The holotype of Astraeoptera cretacica is housed in the fossil collection of the Laboratório de Paleontologia de Ribeirão Preto, Universidade de São Paulo, Ribeirão Preto, Brazil under the accession no. LPRP/USP 0504, but was physically not accessible to us, so we relied solely on the documentation of Brandão et al.8 for our redescription. The remaining material was studied between 2016 and 2019 as a part of the fossil collection of Senckenberg Naturmuseum, Frankfurt/Main, Germany [SMF], who had acquired it in 2004 from Fossils Worldwide, Sulzbachtal, Germany, and later kindly made it available to us for investigation. Due to an exchange of specimens under the framework of an ongoing cooperation of the Senckenberg Gesellschaft für Naturforschung, Frankfurt/Main, Germany (SMF), with the Universidade Regional do Cariri (URCA), Crato, Brazil, the following holotypes are now curated at the Museu de Paleontologia Plácido Cidade Nuvens, Santana do Cariri, Brazil (MPSC): Astraeoptera vitrea Storari, Staniczek & Godunko, 2023 (former inventory number SMF VI 1026) has received inventory number MPSC I 7437, the holotype of Astraeoptera oligovenata Storari, Staniczek & Godunko, 2023 (inventory number SMF VI 743) has received the inventory number MPSC I 7438, and the holotype of Eosophobia acuta Storari, Staniczek & Godunko, 2023 (inventory number SMF VI 802) has received the inventory number MPSC I 7439.

The material was examined in dry condition, as well as under a layer of ethanol using stereomicroscopes Olympus SZX7 and Leica M205 C. Photographs were taken through a Leica Z16 APO Macroscope equipped with a Leica DFC450 Digital Camera using Leica Application Suite v. 3.1.8. Resulting photo stacks were processed with Helicon Focus Pro 6.4.1 to obtain combined photographs with extended depth of field. Photographs were sharpened, and contrast and tonality were adjusted using Adobe Photoshop™ version 23.1.1 (Adobe Systems Incorporated, San Jose, USA). All drawings were made using a Wacom tablet and the software Autodesk Version 8.6.1.

Measurements were taken either by using an ocular grid or inferred from the photographs taken with a calibration scale (see Supplementary Table 1).

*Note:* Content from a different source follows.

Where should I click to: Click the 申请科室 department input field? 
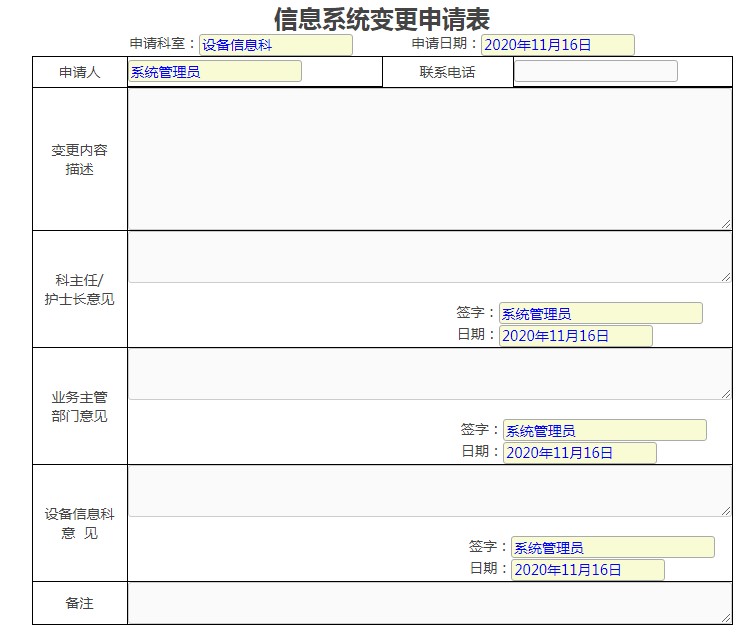coord(275,45)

The descriptive morphological terminology mainly follows Kluge11,37, for the systematic classification we followed Kluge11,13.

Conclusion

A new extinct mayfly family, Astraeopteridae fam. nov., is described from the Lower Cretaceous Crato Formation. This new taxon comprises two genera, the genus Astraeoptera8, and the monospecific genus Eosophobia gen. nov., assigned in the present study. The type genus of the new family, Astraeoptera, is composed of three species, the type species Astraeoptera cretacica Brandão et al., 2021, and the two newly described Astraeoptera vitrea sp. nov., and Astraeoptera oligovenata sp. nov. After comparison and addition of new specimens to the taxon, we place Astraeopteridae fam. nov. within the basal, putatively paraphyletic Siphlonuroidea. So far, only adult forms were described for the group, but even though Astraeopteridae fam. nov. were most certainly living at distance to the depositional site of the Crato, it might not be impossible to discover their immatures after investigation of many unstudied larvae in numerous collections or in new material from new excavations at this Lagerstätte. A thorough review that includes first-hand investigation of putative Siphlonuridae specimens described by McCafferty17 is also paramount to clarify the occurrence of further Siphlonuroidea among the Crato mayfly fauna and broadly in the Gondwana, as well as the possibility of association of these specimens within Astraeopteridae fam. nov.